Instructions to follow
Every record that follows must be duplicated exactly, with images left out.

Materials provided

- - -

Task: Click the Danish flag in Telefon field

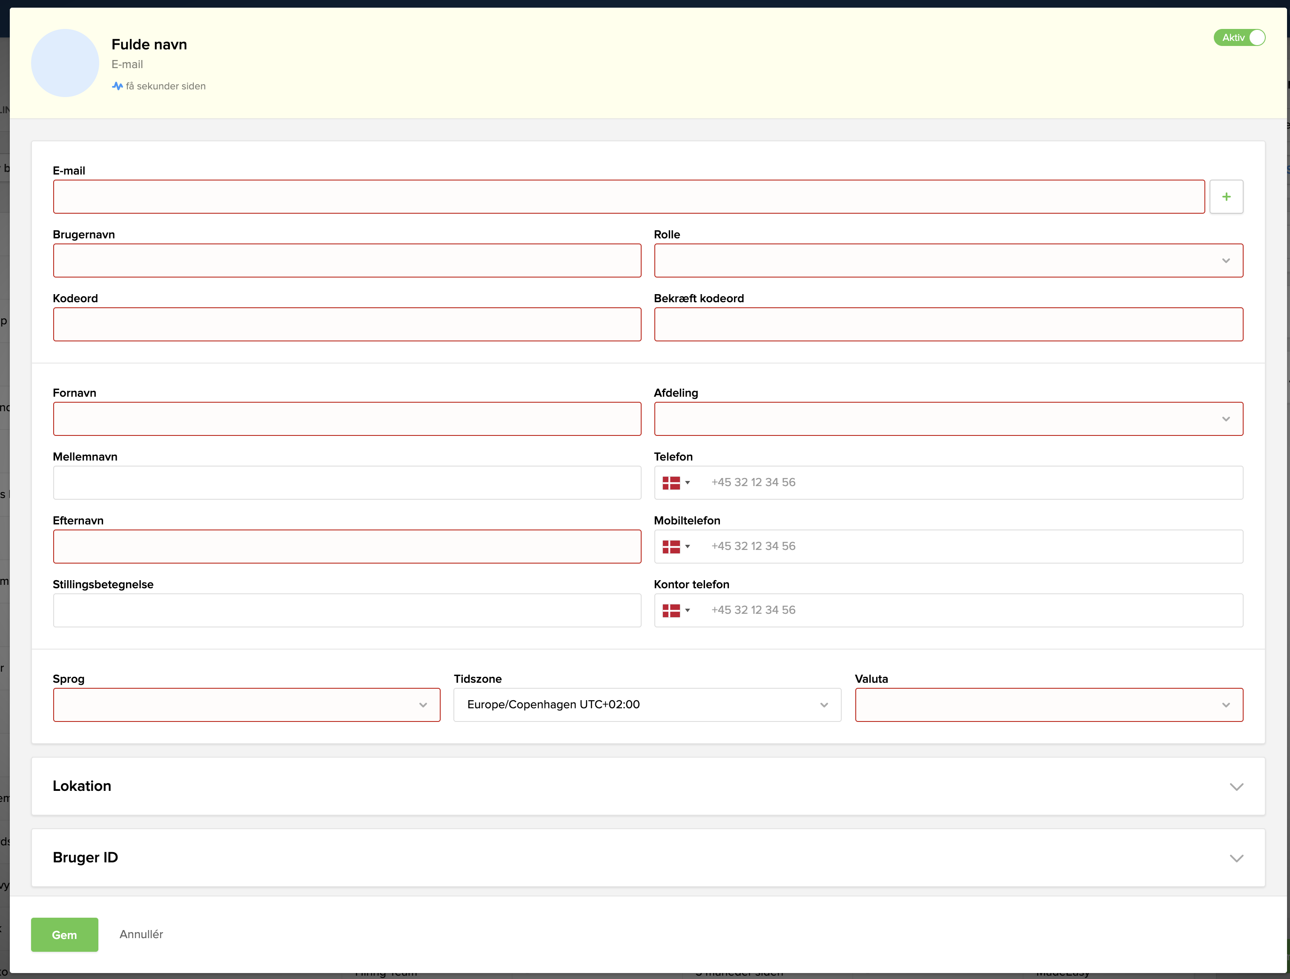Action: [x=671, y=483]
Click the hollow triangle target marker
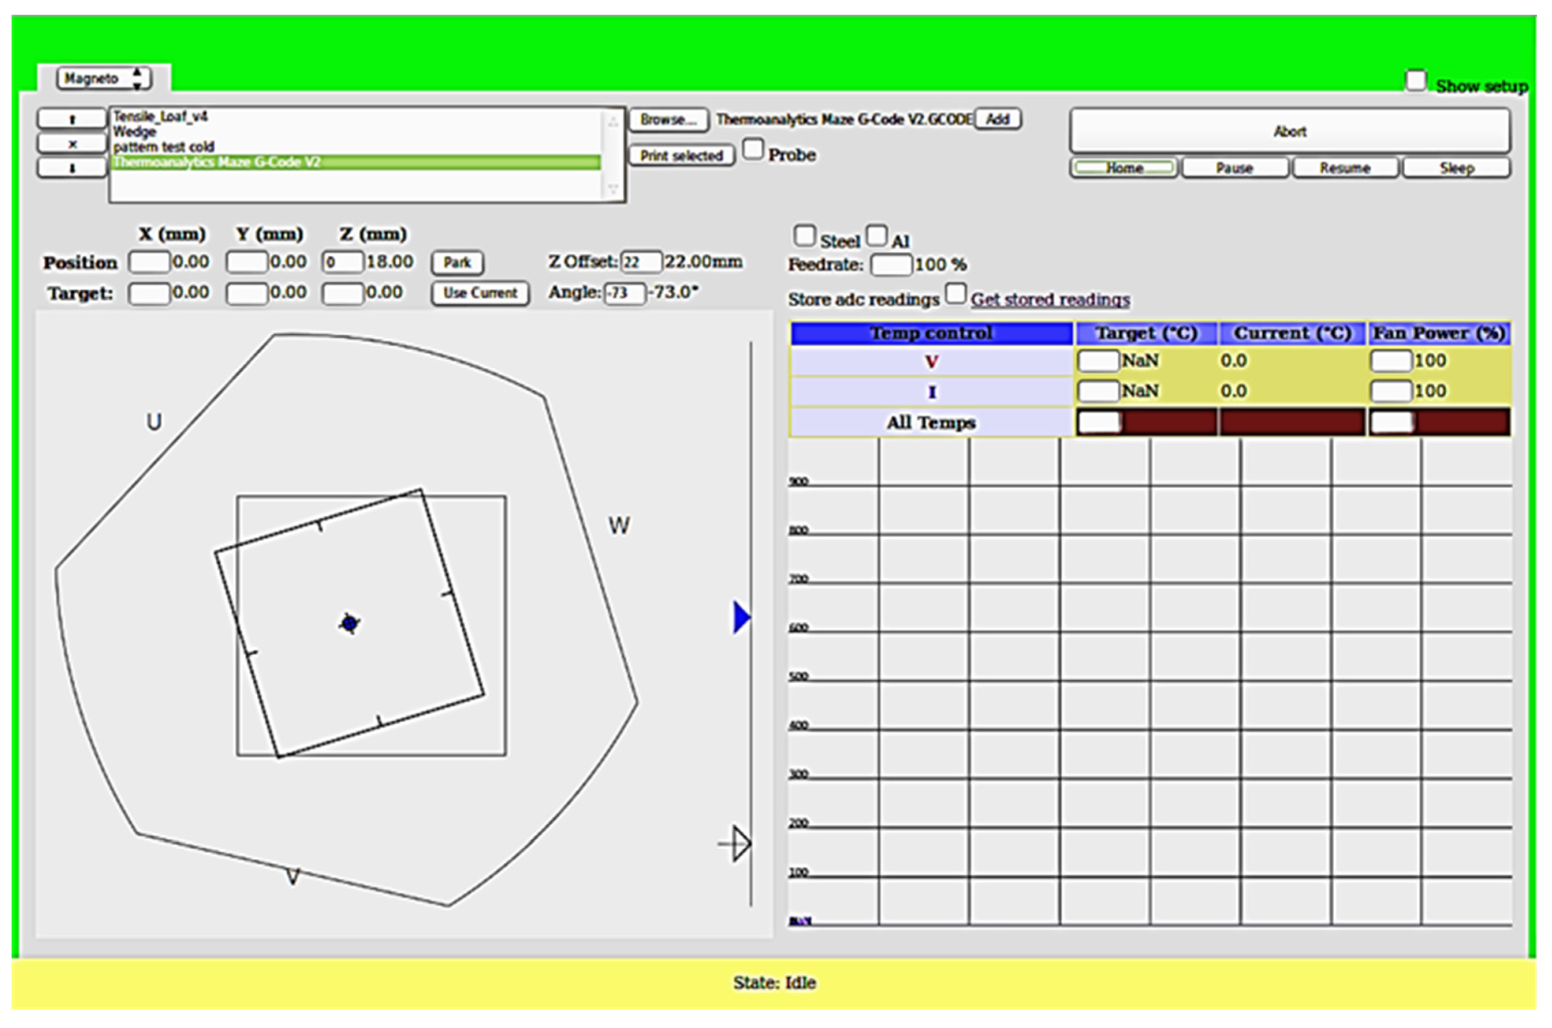 (x=740, y=844)
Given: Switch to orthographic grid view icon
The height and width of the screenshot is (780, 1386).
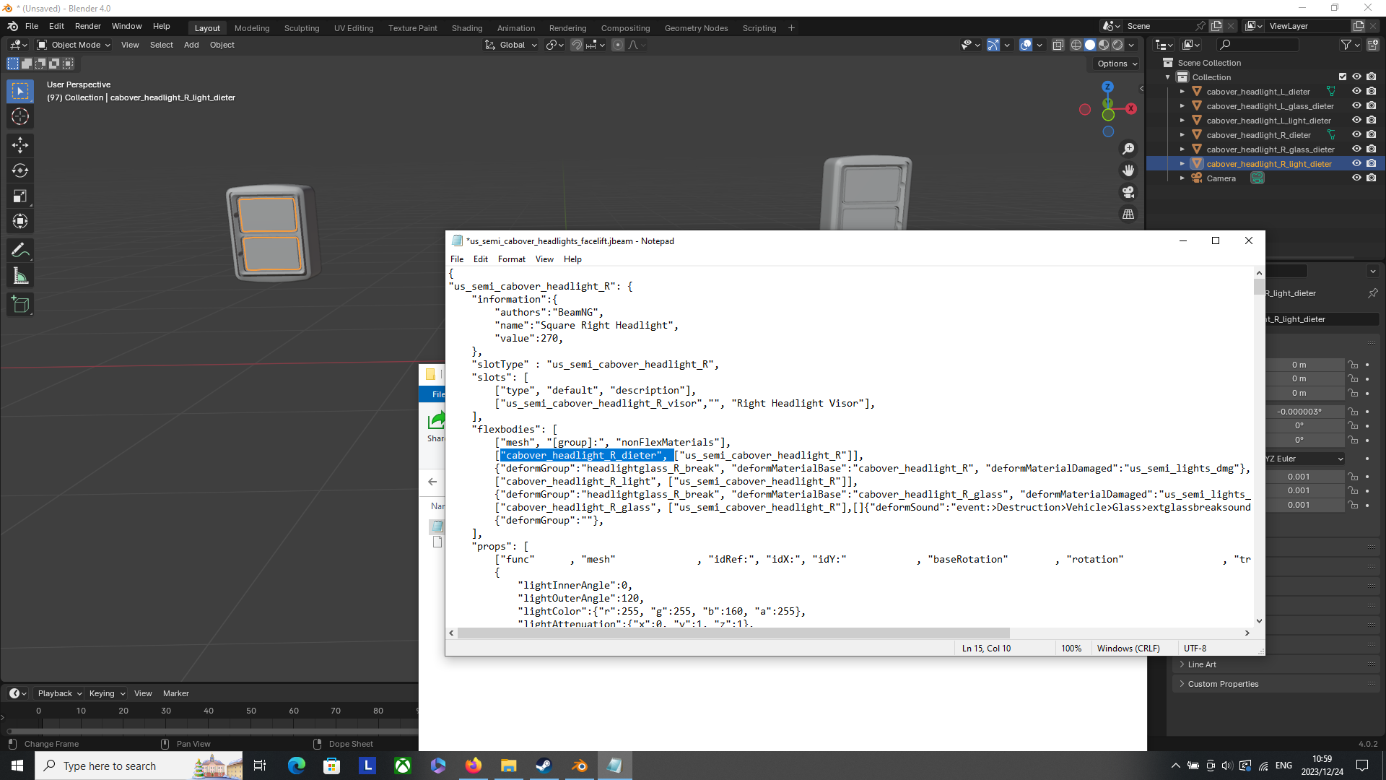Looking at the screenshot, I should (x=1128, y=215).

- - -

Exercise output
Task: Click the Danish flag in Telefon field

Action: [x=671, y=483]
Click the hollow triangle target marker
 (x=740, y=844)
Given: Switch to orthographic grid view icon
The height and width of the screenshot is (780, 1386).
Looking at the screenshot, I should (x=1128, y=215).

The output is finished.